- Directed by: Robert Lemelson
- Produced by: Robert Lemelson
- Music by: Malcom Cross
- Production company: Elemental Productions
- Release date: 2010;
- Running time: 185 minutes
- Country: Indonesia
- Language: English

= Afflictions: Culture & Mental Illness in Indonesia =

Afflictions: Culture and Mental Illness in Indonesia is a six-part ethnographic documentary film series on the lives of the mentally ill living on the islands of Bali and Java in Indonesia. Each film documents the personal journey of a patient's diagnosis, care and treatment and the impact of culture, family, and community on the course of their illness. The films were directed and produced by ethnographic filmmaker and psychological anthropologist Robert Lemelson.

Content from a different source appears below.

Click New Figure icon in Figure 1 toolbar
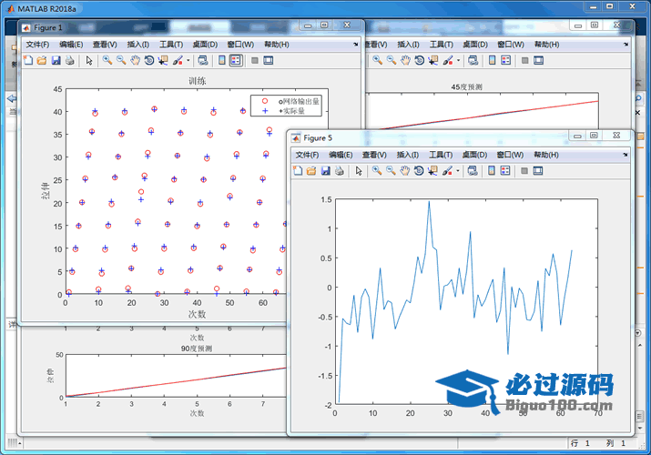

The films are based on Lemelson's ethnographic research from 1997 to 2010 on the relationship of psychiatric and neuropsychiatric disorders to culture. It is the first film series on mental illness in the developing world. Some emerging themes include: attitudes of family members, the power of culture in mental health outcomes, the merits of pharmaceutical treatment, and the importance of cultural context in understanding the experiences of the mentally ill.

== Films ==

Film: Release date; Directed by; Edited by; Runtime
Volume 1 - Psychotic Disorders
Shadows and Illuminations: 2010; Robert Lemelson; Wing Ko; 35 minutes
Memory of My Face: 2011; Sandra Angeline and Chisako Yokoyama; 22 minutes
Ritual Burdens: 2011; Herbert Bennett and Mike Mallen; 25 minutes
Volume 2 - Neuropsychiatric Disorders
The Bird Dancer: 2010; Robert Lemelson; Herbert Bennett; 40 minutes
Family Victim: 2010; Sandra Angeline; 38 minutes
Kites & Monsters: 2011; Chisako Yokoyama; 22 minutes

== Book ==
Afflictions: Steps Toward a Visual Psychological Anthropology discusses and complements the work presented in Afflictions: Culture and Mental Illness in Indonesia in order to explore issues in the cross-cultural study of mental illness and advocate for the role film can play both in the discipline and in participants’ lives. It integrates psychological and medical anthropology with the methodologies of visual anthropology, specifically ethnographic film.